Wstęp: do Ewy przyjechali znajomi, najpierw nocowali u nas, ale niestety okazało się, że nie jest to dłużej możliwe. Dlatego stwierdziliśmy, że zamiast płacić za nocleg w hostelu i potem gdzieś jeździć lepiej znaleźć miejsce, gdzie można pojechać nocnym autobusem lub pociągiem. Pierwszym pomysłem było Skopje. Gdy poszliśmy na dworzec okazało się, że bilet jest droższy niż się spodziewaliśmy i zaczęliśmy się zastanawiać nad innym miastem. Najtańszy bilet był do Prisztiny, więc po długich rozmowach to ona stała się naszym celem. Jednak nie dane nam było tam dojechać – przekonani, że odjazd 22.30 spokojnie kilka minut po 22 udaliśmy się na dworzec i zobaczyliśmy odjeżdżający nasz autobus. Nie mając już o tej godzinie zbyt dużego wyboru, ani nawet szans na szukanie hostelu dla Magdy i Kuby w końcu znaleźliśmy się w Skopje.Chyba zbankrutuję przez ten wyjazd, bo zamiast pracować chodzę kilka razy dziennie na kawę lub piwo albo jeżdżę na zagraniczne wycieczki. Może powinnam w międzyczasie zacząć przeglądać oferty pracy, bo coś czuję, że wydam swoje pieniądze do końca.

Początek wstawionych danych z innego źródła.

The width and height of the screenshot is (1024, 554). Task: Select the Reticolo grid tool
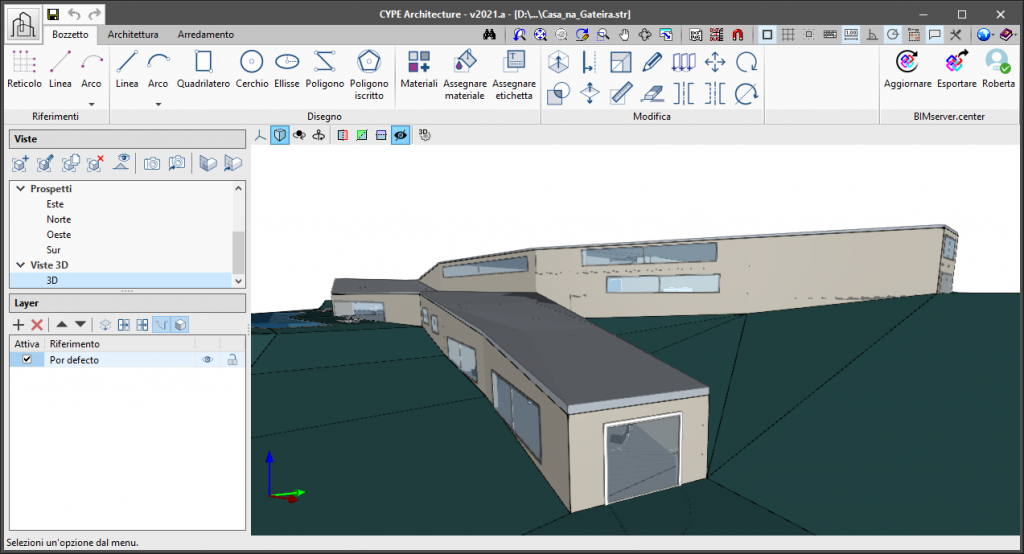coord(24,70)
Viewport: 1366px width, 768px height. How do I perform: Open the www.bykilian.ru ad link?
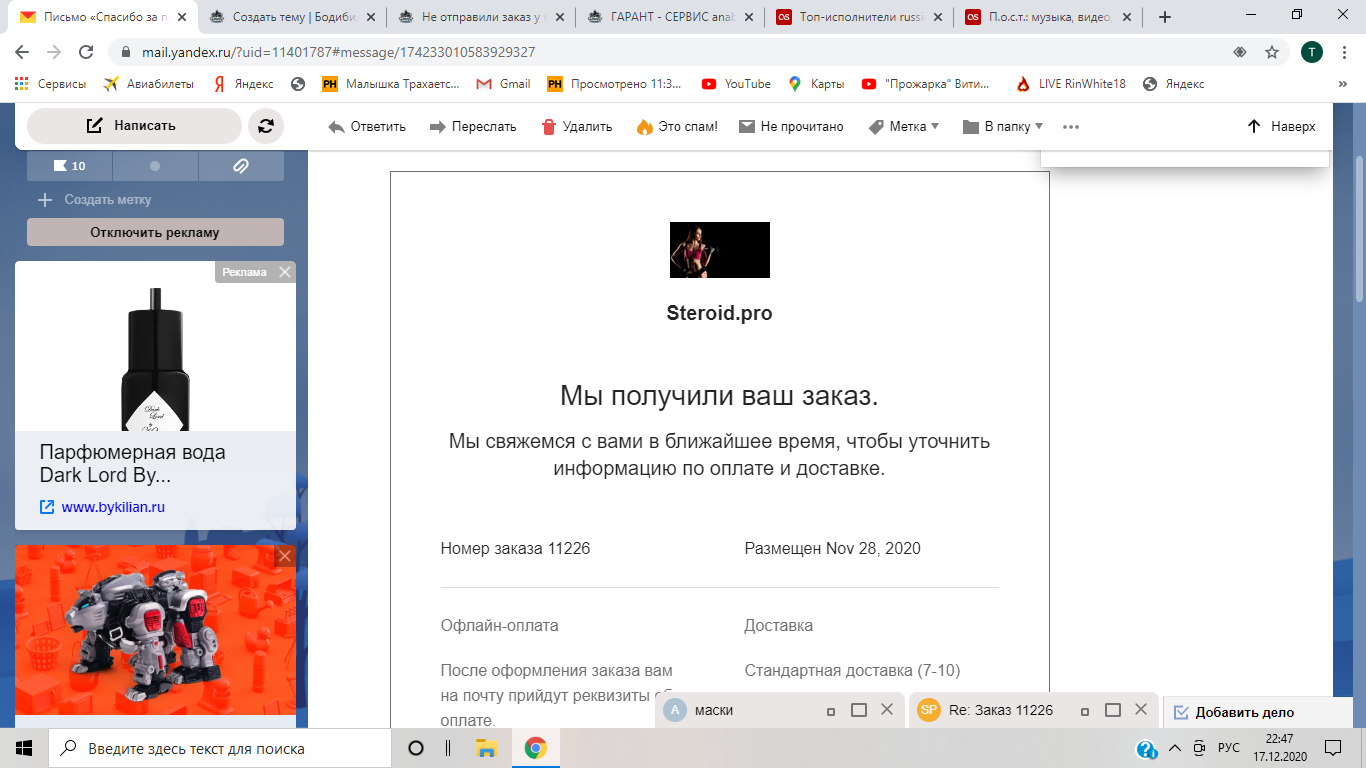coord(112,507)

Rozwinięcie: Samo Skopje okazało się ciekawym miastem, chociaż bardzo krótkim do zwiedzania. Ścisłe zabytkowe centrum składa się z kilku uliczek, na których rozmieszczone są liczne restauracje, kawiarnie i sklepiki. Chodzi się tam naprawdę miło, jednak po godzinie zaczynaliśmy mieć wrażenie, że kręcimy się w kółko. Za to udało mi się zaspokoić moją potrzebę kontaktu ze sztuką poprzez odwiedzenie tamtejszego Muzeum Sztuki Współczesnej – może nie jest zbyt wielkie, ale jednak ciekawe. Tym, co okazało się ciekawe to zasada budowania sobie zabytków. Nowe budynki, jakie powstają w mieście stylizowane są na starożytną Grecję – mają kolumienki czy ozdobne fryzy. Tak samo jak forteca (tak – kolejna forteca) też jest odnawiana i dobudowywane są fragmenty ścian.
Na wieczór odbywał się festyn na twierdzy. Wielka impreza z dużą ilością piwa dla młodzieży.Poszłam tam z nadzieją na wyczajenie jakiejś fajnej bałkańskiej muzyki, ale niestety okazało się to porażką. Albo dance elektro, albo jakiś zespół śpiewający covery albo zawodzący wokalista. W ogóle od początku wyjazdu nie trafiłam jeszcze na nic, co wpadłoby mi w ucho i zachęciło do kupienia płyty.
Zakończenie: nastąpiło następnego dnia. Nie miałyśmy czasu, żeby położyć się spać, ponieważ czekał nas teoretycznie intensywny dzień w pracy. W praktyce okazało się, że pogoda pokrzyżowała wszystkie plany i ponieważ nie dało się z dziećmi wyjść nigdzie na zewnątrz, a w tej instytucji nie mają świetlicy nigdzie nie poszłyśmy. Znowu coś nie tak.